After multiple hearings and countless philosophical debates about the meaning of truth, Roscoe Tillman Essex’s Federal Court case finally concluded with a 24-month prison sentence.
“This case has given us the opportunity to explore almost everything under the sun,” said Judge Sandy Mattice, “and I don’t know if either side has carried their burden of showing what has actually happened.”
Essex was certainly involved in drug trade. That was not contested. Rather, the degree to which he was involved was subject to intense scrutiny. While Essex was believed to have lied to the state, his defense attorney Gene Shiles posited that his client did not willingly mislead the authorities.

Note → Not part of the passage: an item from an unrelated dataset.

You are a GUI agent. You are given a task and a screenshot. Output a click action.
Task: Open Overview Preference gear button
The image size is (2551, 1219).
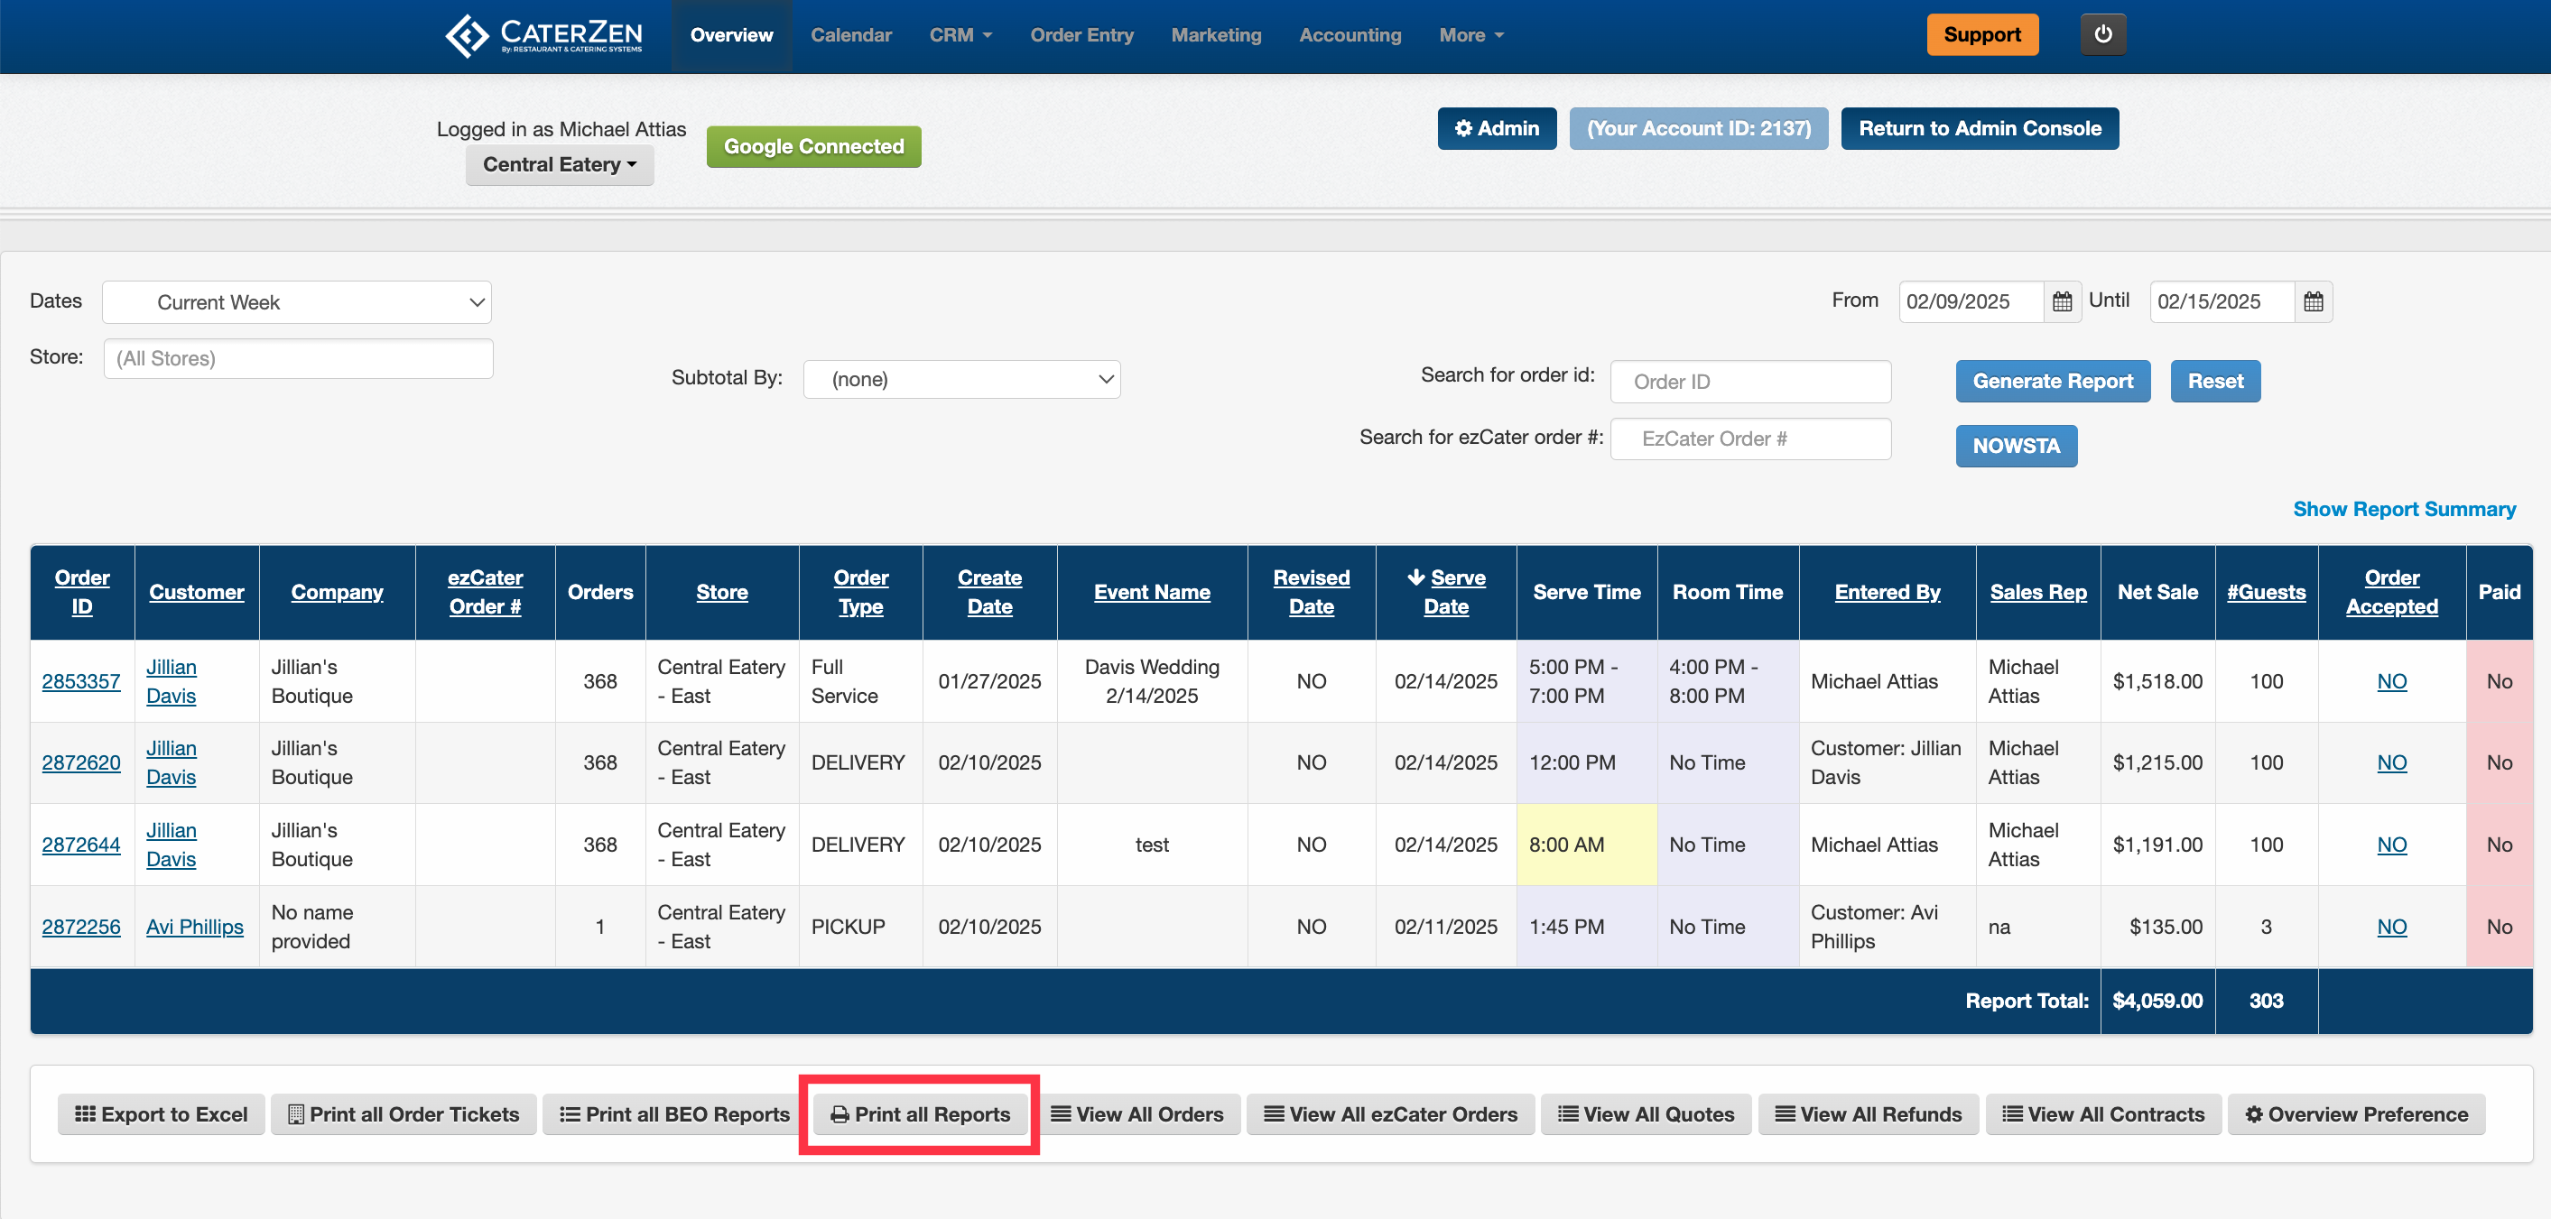tap(2356, 1114)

“What Essex told officers was what he thought was the truth,” said Judge Mattice, who reiterated Essex’s mental health issues, “and there is no 'objective' way to say ‘that is what really happened.’”
Attorney Shiles asked for a downward departure on the sentence based on Essex’s mental and medical health. He also asked for Judge Mattice to possibly find a way to allow Essex to avoid the prison system.
“I believe (Essex’s mental state) did make this defendant more vulnerable to persuasion,” said attorney Shiles, portraying his client as an unwitting accomplice, “and I am concerned about Mr. Essex going into a prison population.”
“Well, it seems like the conduct he engaged in means there is an argument it required a certain level of critical thought,” said Judge Mattice, “but it is critically important he get his medication. He can go into the prison system as long as he’s on his meds, and he will get any treatments and accommodations after the mental evaluation.”
When asked if the state wanted Essex’s sentences to run concurrently, prosecutor Kyle Wilson was amenable, telling Judge Mattice, “The court can do whatever it wants, with no objections.”
Judge Mattice then proclaimed the sentence added three years of probation. When given a chance to speak, Essex questioned why his drug offense became a federal case.
“I was wondering why my case went federal,” asked the defendant.
“We may go to our graves wondering why your case went federal, but it did,” said Judge Mattice in response.
Judge Mattice allowed Essex to self-report by Feb. 12, which would give him a chance to gather a list of medications he needs before going into prison. Attorney Shiles thanked the court for its patience, saying “I appreciate how the court has looked at the case from several different angles.”
“It has been unusual in a lot of aspects,” said Judge Mattice.